Clinton and the Democratic Party have both had cyber-related in issues in recent months. The nominee was recently the subject of an FBI investigation for storing classified emails on a private server, while the Democratic National Committee (DNC) has fallen victim to hackers believed to be linked to Russia. Clinton was not afraid to accuse the Kremlin and China of backing such attacks.
“You’ve seen reports. Russia’s hacked into a lot of things, China has hacked into a lot of things,” said Clinton. “Russia even hacked into the Democratic National Committee, maybe even some state election systems. So we have got to step up our game. Make sure we are well defended and able to take the fight to those who go after us.”

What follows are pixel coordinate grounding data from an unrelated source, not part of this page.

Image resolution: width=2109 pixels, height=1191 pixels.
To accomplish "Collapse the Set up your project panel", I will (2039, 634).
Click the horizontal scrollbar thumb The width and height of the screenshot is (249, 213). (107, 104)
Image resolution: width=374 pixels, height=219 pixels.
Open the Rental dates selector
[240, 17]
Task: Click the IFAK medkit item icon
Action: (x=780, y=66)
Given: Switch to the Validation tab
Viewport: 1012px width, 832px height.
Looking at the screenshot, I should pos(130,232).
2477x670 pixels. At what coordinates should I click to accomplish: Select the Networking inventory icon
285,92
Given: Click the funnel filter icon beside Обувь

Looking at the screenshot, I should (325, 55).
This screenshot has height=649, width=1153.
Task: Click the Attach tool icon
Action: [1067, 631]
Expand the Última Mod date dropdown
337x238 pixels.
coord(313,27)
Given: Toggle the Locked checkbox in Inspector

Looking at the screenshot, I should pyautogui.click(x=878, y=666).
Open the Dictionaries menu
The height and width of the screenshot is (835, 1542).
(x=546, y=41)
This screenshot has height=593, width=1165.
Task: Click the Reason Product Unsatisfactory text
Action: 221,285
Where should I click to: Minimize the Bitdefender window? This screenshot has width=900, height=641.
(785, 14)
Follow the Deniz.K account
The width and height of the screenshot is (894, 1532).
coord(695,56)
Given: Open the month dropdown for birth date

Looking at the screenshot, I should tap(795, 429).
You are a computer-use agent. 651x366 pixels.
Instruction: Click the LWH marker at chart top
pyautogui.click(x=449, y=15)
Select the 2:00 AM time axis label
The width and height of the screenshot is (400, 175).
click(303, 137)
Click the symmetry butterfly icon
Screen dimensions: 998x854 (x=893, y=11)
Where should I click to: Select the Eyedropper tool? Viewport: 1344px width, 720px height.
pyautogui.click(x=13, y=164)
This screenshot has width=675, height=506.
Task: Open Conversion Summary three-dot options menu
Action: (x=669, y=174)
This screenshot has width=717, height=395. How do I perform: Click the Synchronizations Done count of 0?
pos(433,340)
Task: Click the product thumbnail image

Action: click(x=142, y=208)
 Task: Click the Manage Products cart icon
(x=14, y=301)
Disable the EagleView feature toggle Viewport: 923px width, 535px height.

While cyber-attacks undoubtedly have a real impact on security, Clinton’s apparent willingness to include military kinetic attacks in response to Russian or Chinese hacks risks total war. Russia-U.S. tensions are higher now than they have been since the end of the Cold War. The Russian military frequently harasses U.S. forces across the globe, while a massive Russian deployment near the Ukrainian border risks direct conflict. Relations with China also continue to deteriorate, particularly due to China’s aggressive military build-up in the South China Sea.
Clinton’s cavalier attitude toward going to war over cyber attacks seems to contradict her assertion that she is the responsible voice on foreign policy in the current election. She emphasized that point in her speech Wednesday, attacking Republican Presidential nominee Donald Trump’s foreign policy.
“It’s more than a photo op. It takes consistency and reliability,” said Clinton, regarding her time as secretary of state. “And it certainly takes more than trying to make up for a year of insults and insinuations by dropping in on our neighbors for a few hours and then flying home again. That is not how it works.”
President Barack Obama issued a Presidential Policy Directive regarding cyber security in July that called for a “risk-based response” to attacks, focusing mostly on deterrence. Additionally, cyber security experts have cautioned against treating any cyber attack as a reason to go to war, given the broad definition includes everything from simple website defacement to cutting off power grids. Generally, military kinetic responses have only been floated as response to hacks that result in loss of life or damage to property or industrial systems, like the electrical grid.